Nut Butters and Nutrition
Nuts are good for you – in fact, they are so good the FDA approved a qualified health claim that reads, “Scientific evidence suggests but does not prove that eating 1.5 ounces per day of most nuts such as almonds, hazelnuts, peanuts, pecans, some pine nuts, pistachio nuts, and walnuts as part of a diet low in saturated fat and cholesterol may reduce the risk of heart disease. See nutrition information for fat content.”
Yes, We’re Nuts for Nuts!
So, it stands to reason that nut butters (as long as they are simply made from the whole nut and nothing else, and not processed using extreme heat) must also maintain some of the nutrients that make nuts a great choice for snacking.
How do they stack up nutritionally? Below is the skinny on some of the nut butters.
First and foremost, check the label before you buy. Is the spread simply dessert in disguise? Ideally there should be one ingredient on that label – the nut (or the seed). Skip the butters that have added sugar or salt and don’t be tempted by the “reduced fat” options. Often when the natural fat of the nut is removed, it is replaced with fillers.

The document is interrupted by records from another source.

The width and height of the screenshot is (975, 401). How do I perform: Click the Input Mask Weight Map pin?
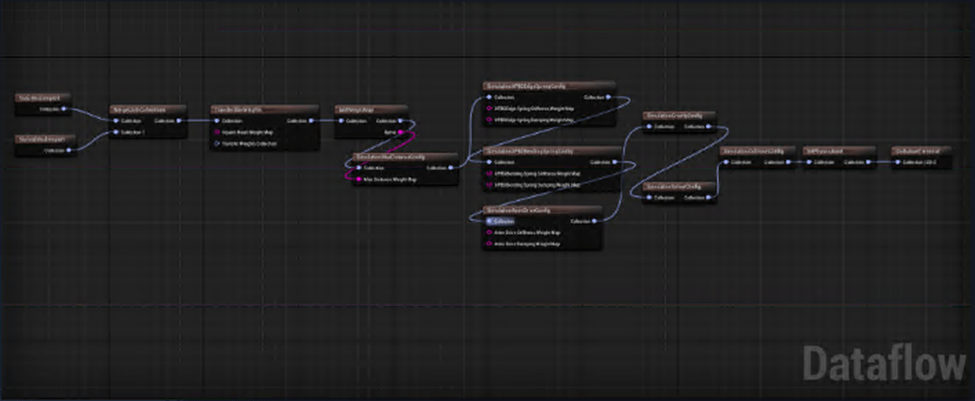(x=216, y=132)
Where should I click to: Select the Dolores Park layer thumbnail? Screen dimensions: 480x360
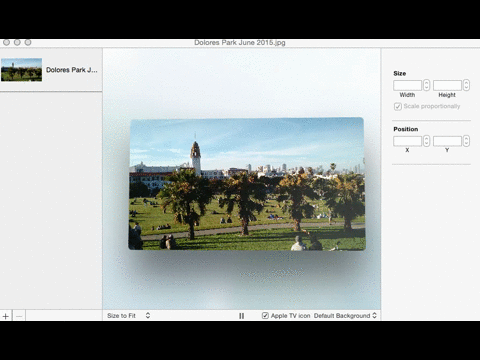click(x=22, y=70)
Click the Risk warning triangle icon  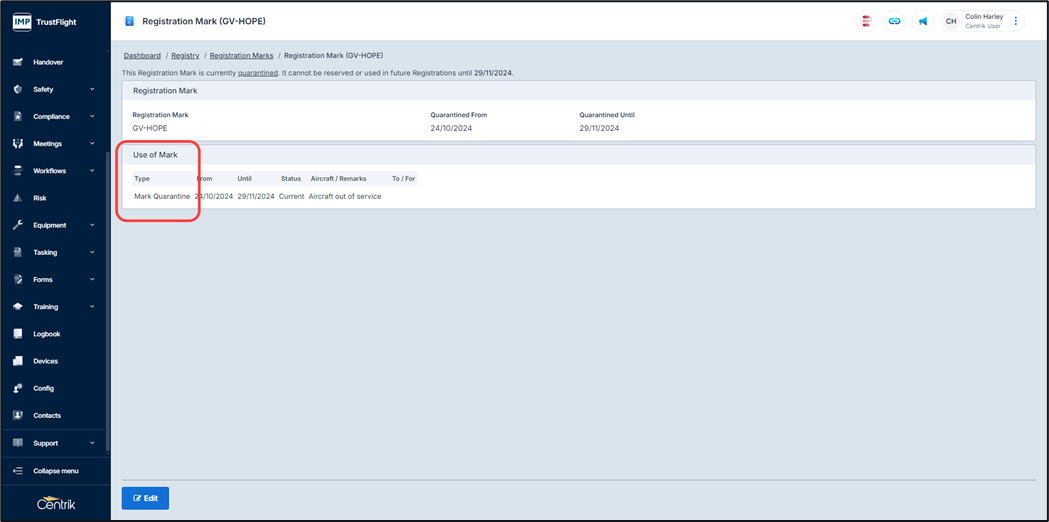pyautogui.click(x=18, y=198)
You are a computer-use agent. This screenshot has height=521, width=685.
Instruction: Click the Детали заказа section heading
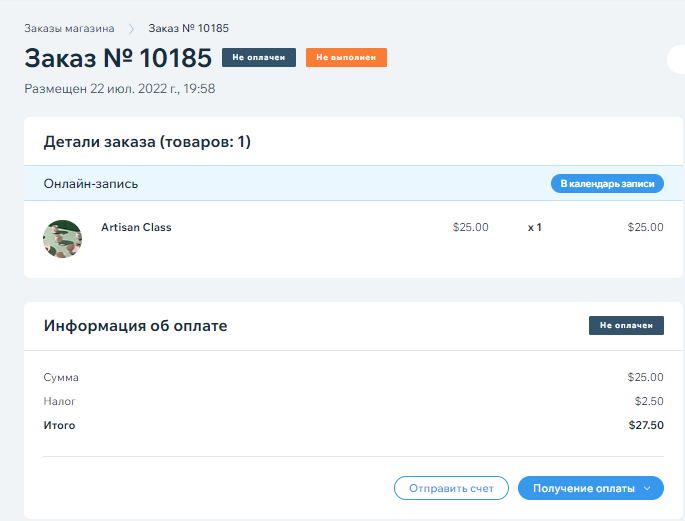pyautogui.click(x=147, y=142)
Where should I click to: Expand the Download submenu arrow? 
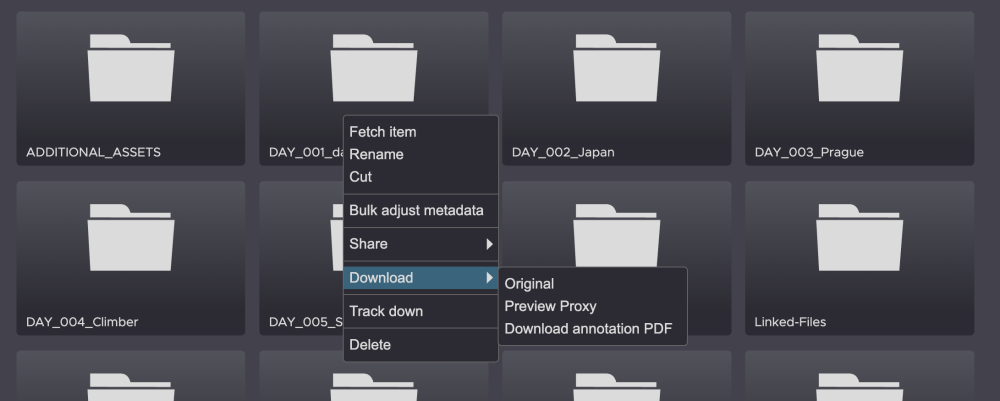coord(489,278)
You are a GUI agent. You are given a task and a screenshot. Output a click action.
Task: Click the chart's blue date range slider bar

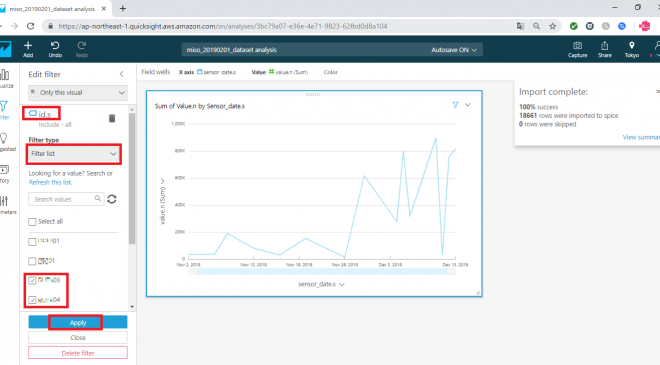point(322,272)
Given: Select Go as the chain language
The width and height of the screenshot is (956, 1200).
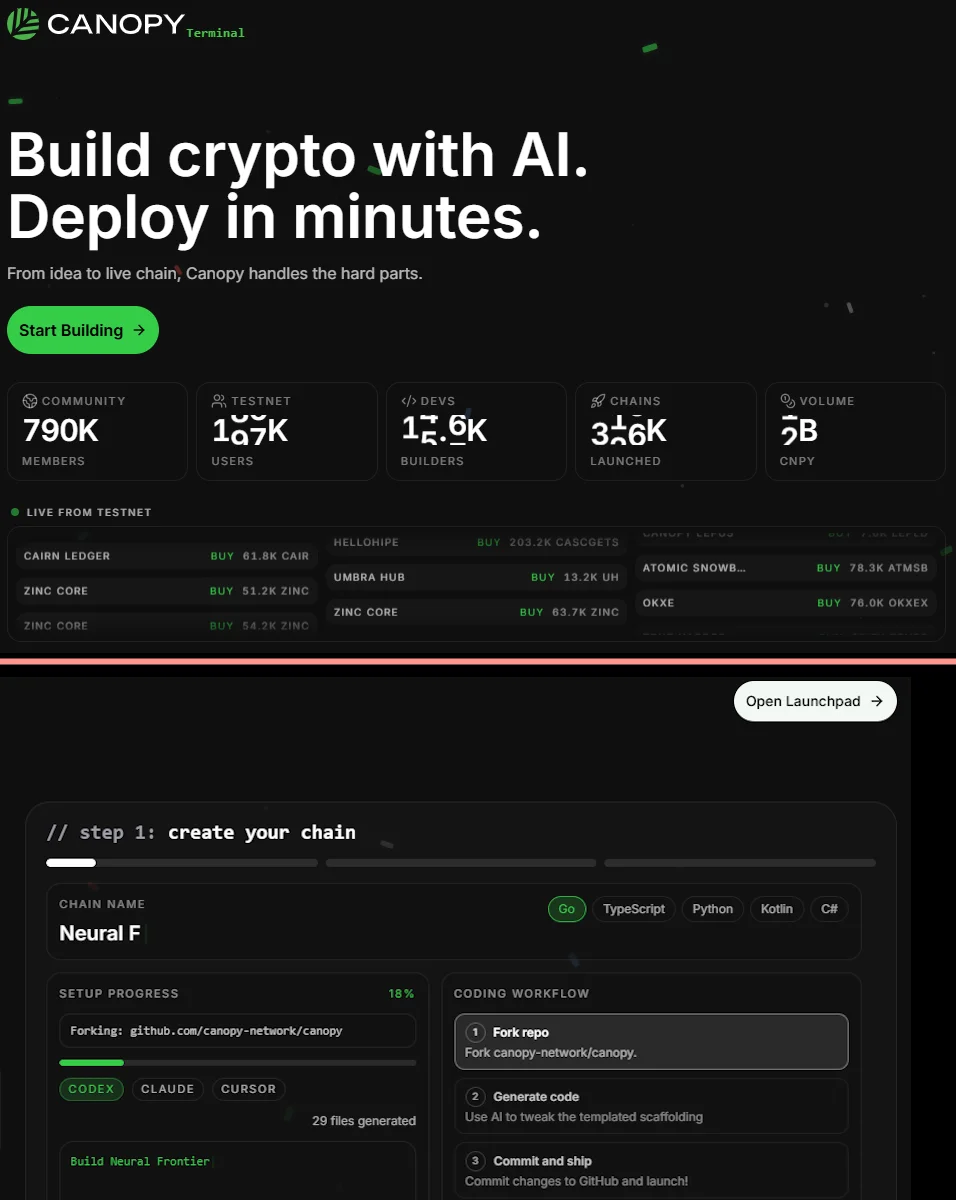Looking at the screenshot, I should 567,909.
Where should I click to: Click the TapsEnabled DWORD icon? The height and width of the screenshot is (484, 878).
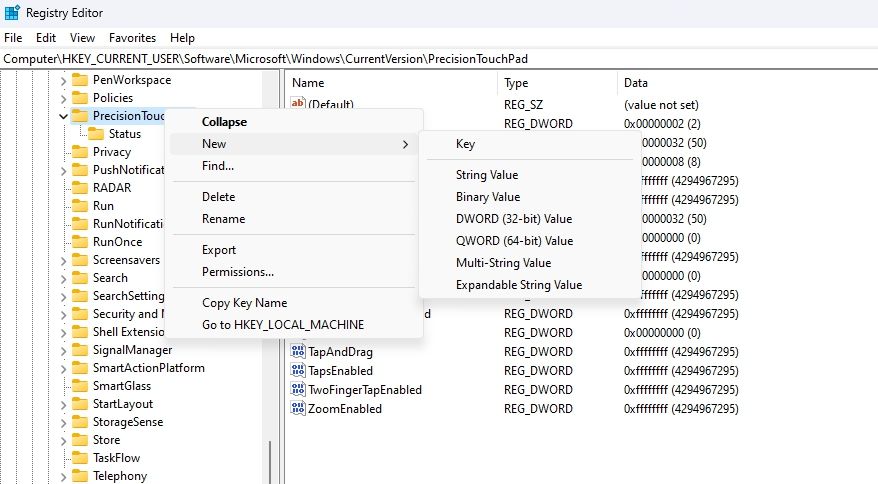(x=298, y=371)
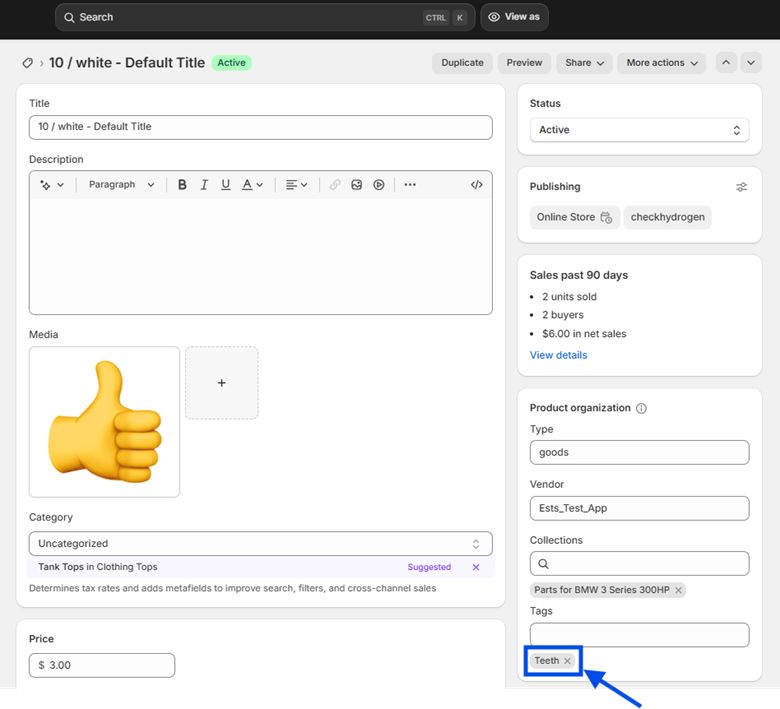Click the Duplicate button
This screenshot has width=780, height=709.
coord(462,63)
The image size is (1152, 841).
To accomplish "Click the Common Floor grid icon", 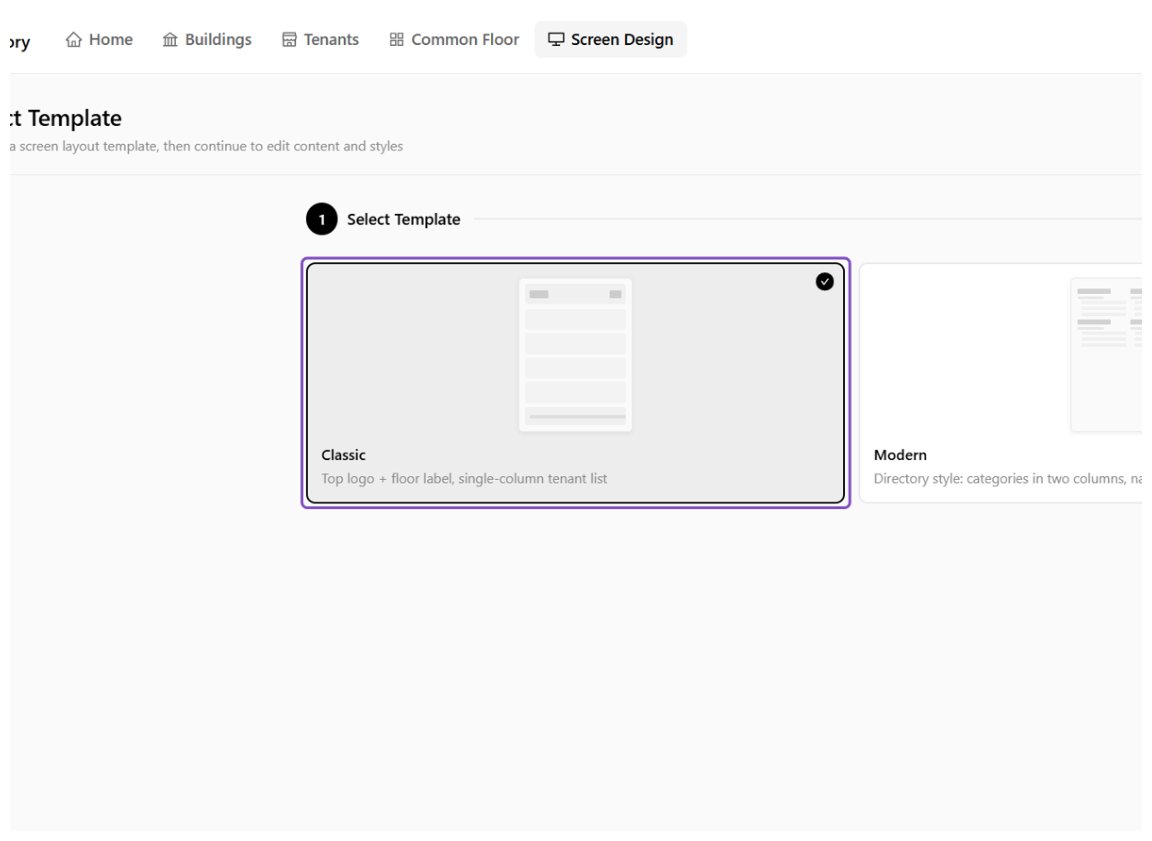I will 397,40.

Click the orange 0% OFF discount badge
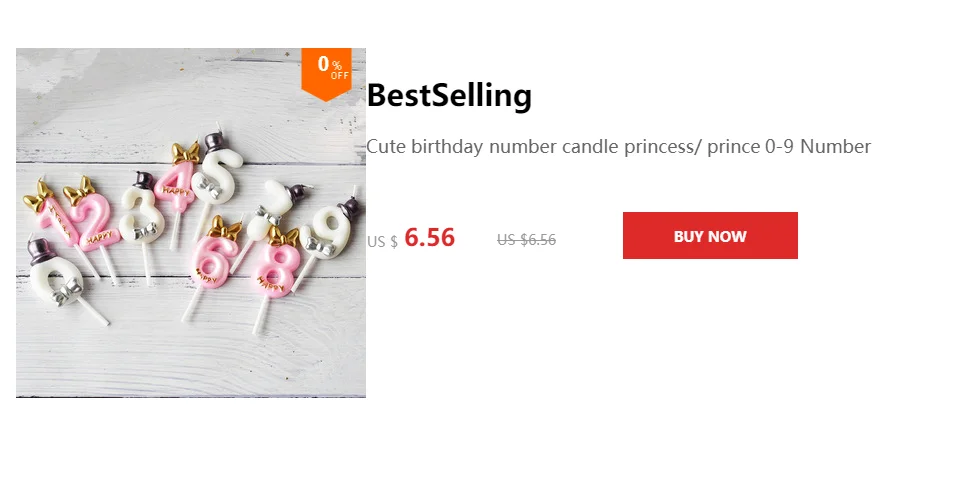tap(326, 73)
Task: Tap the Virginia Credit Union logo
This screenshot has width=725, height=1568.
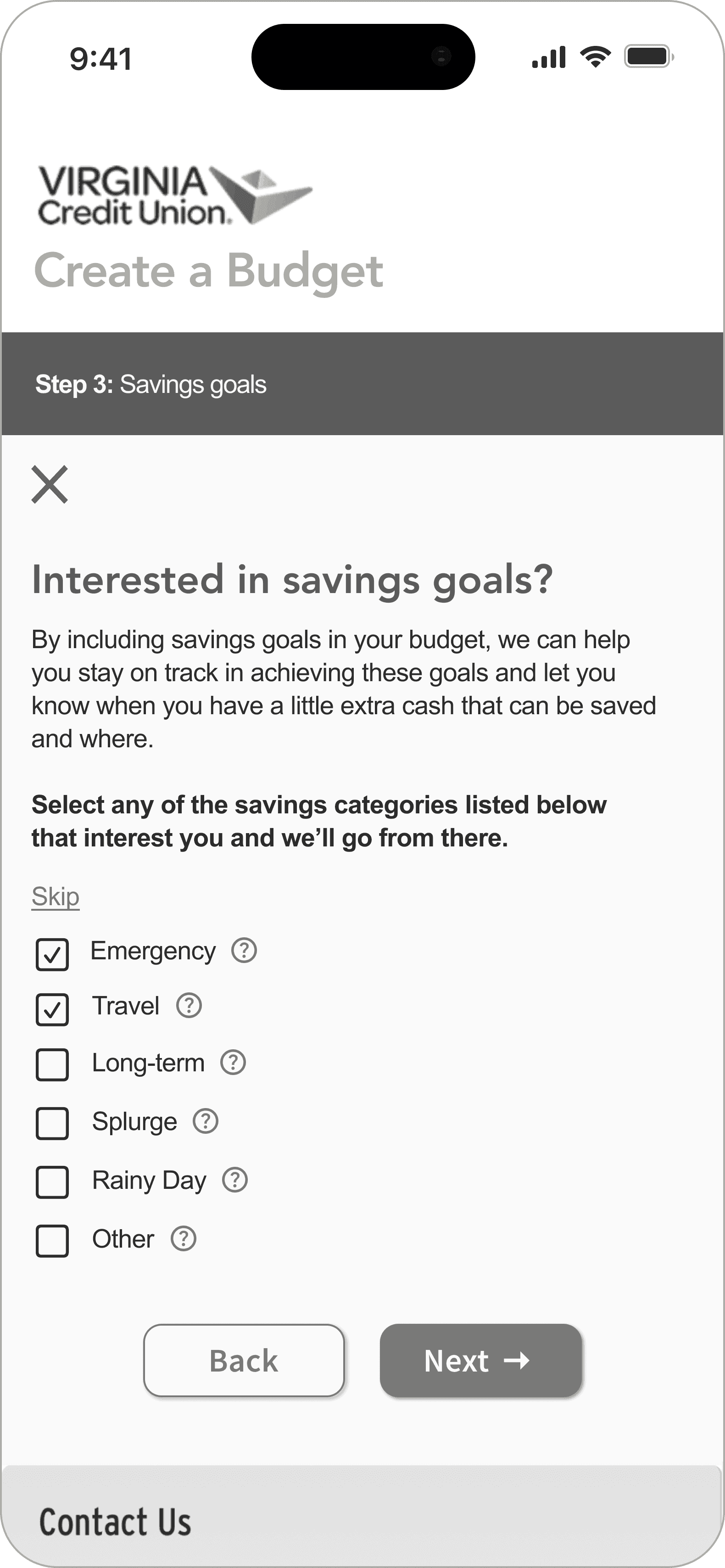Action: pos(175,196)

Next, remember a serving size of peanut butter is 2 tablespoons, so use it sparingly. A portion size of other nut butters is just 1 tablespoon. A little really does go a long way.
|Sunflower Seed Butter
|*with salt added|
A few words of caution on some seemingly “smart” choices – avoid the chocolate hazelnut spreads you find on supermarket shelves. They are typically made with added sugars and oils. Opt instead to make your own chocolate spread by adding cocoa powder to your favorite nut or seed butter.
Nutritionally speaking, overall nut and seed spreads pack a lot of punch. Just remember to read the labels and use them sparingly and we think you just might find yourself switching up your standard PB&J for something a little bit out of the ordinary.